Sunday, November 11, 2007

Wealth Xfer

Once again, it's good when private cos. do it, bad when gov'ts. do it, even when it's done by representative democratic republics. But what's the glibertarian/wingnut view when it's entire nations grabbing it from other nations? Is the oil-addicted nation actually to blame for making the "wrong choice?" A WaPo article brings these questions to mind. Here are the highlights for nihilists:

High oil prices are fueling one of the biggest transfers of wealth in history. Oil consumers are paying $4 billion to $5 billion more for crude oil every day than they did just five years ago, pumping more than $2 trillion into the coffers of oil companies and oil-producing nations this year alone.
[...]
"There's never been anything like this on a sustained basis the way we've seen the last couple of years," said Kenneth Rogoff, a Harvard University economics professor and former chief economist at the International Monetary Fund.
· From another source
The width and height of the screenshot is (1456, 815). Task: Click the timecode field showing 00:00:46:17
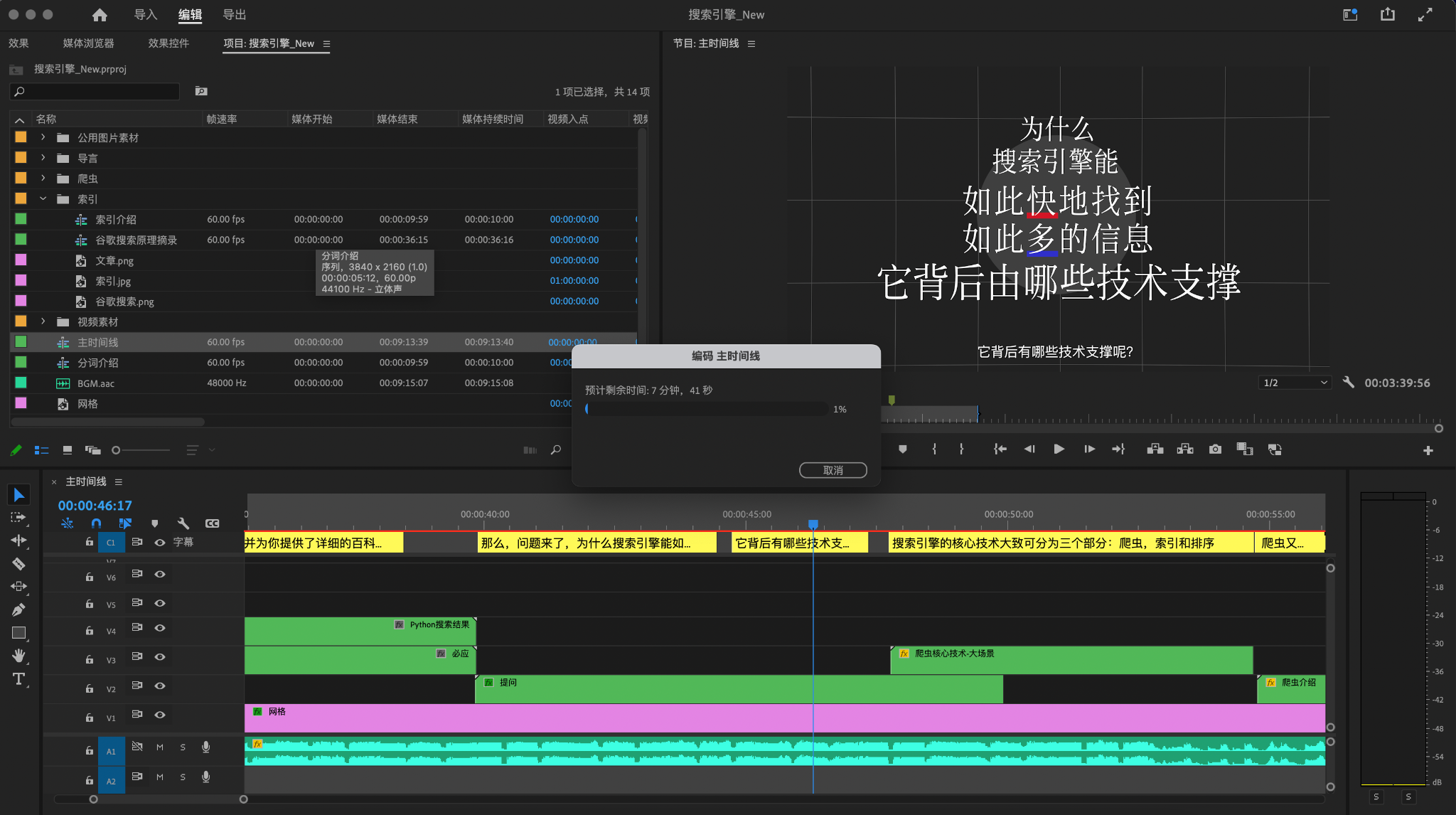[94, 505]
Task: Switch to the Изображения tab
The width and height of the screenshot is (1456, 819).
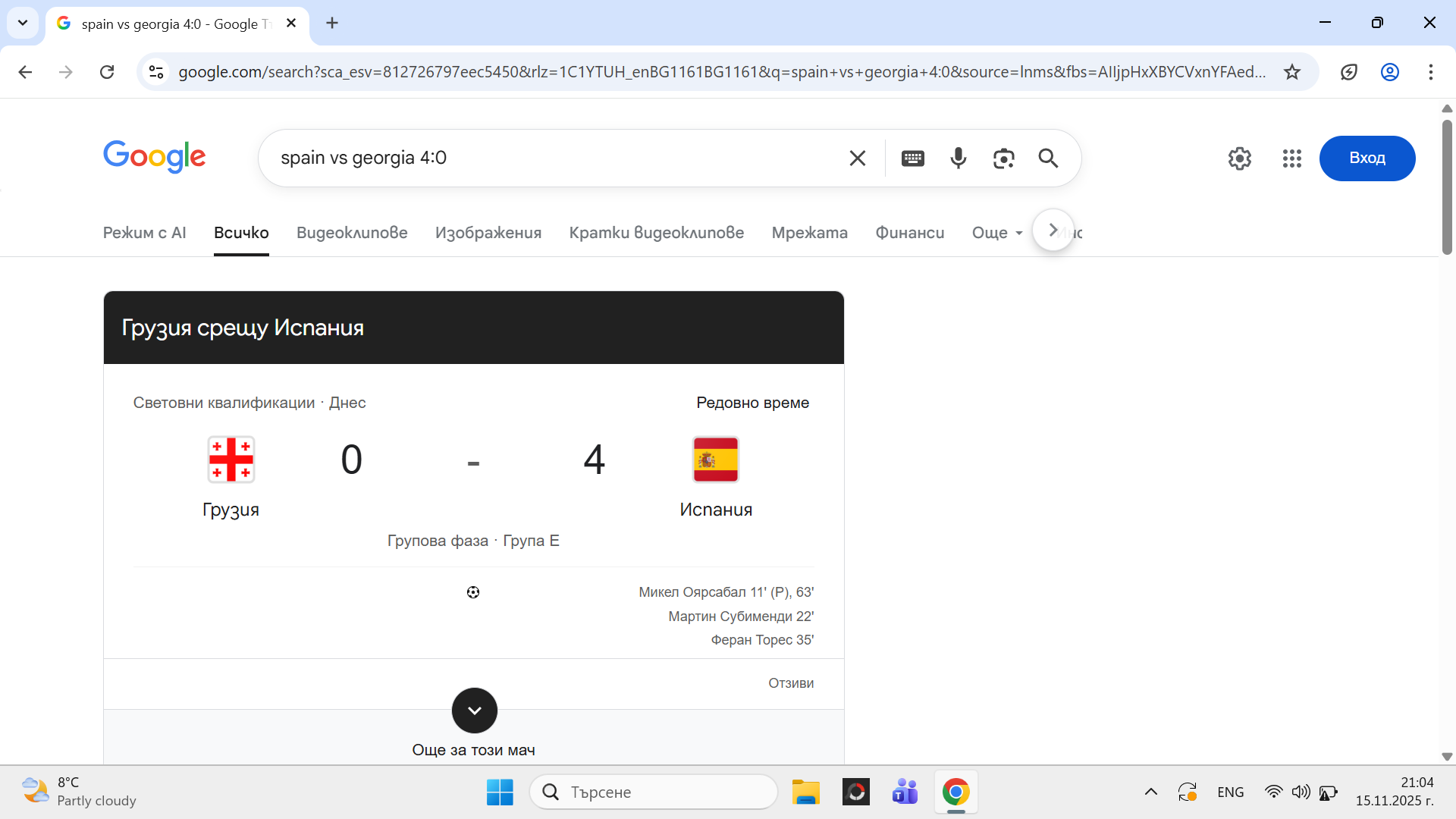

Oil prices "are not spiking; they're just rising," he added.
[...]
Britain's national average gasoline price topped 1 pound per liter, or about $8 a gallon, for the first time this week because of record oil prices.
[...]
But new oil wealth can trickle away even more easily than it comes. Last month, Standard & Poor's downgraded Kazakhstan's credit rating after the country's banks lost billions on purchases of subprime mortgages.
That's right, soon you'll be paying through the nose for the privilege of stewing in your own waste, as the financial house of cards falls around you. And while the technical term is house of cards, that's not pasteboard, it's bricks & other hard heavy stuff that'll be falling on your head, while your nether regions are being boiled away.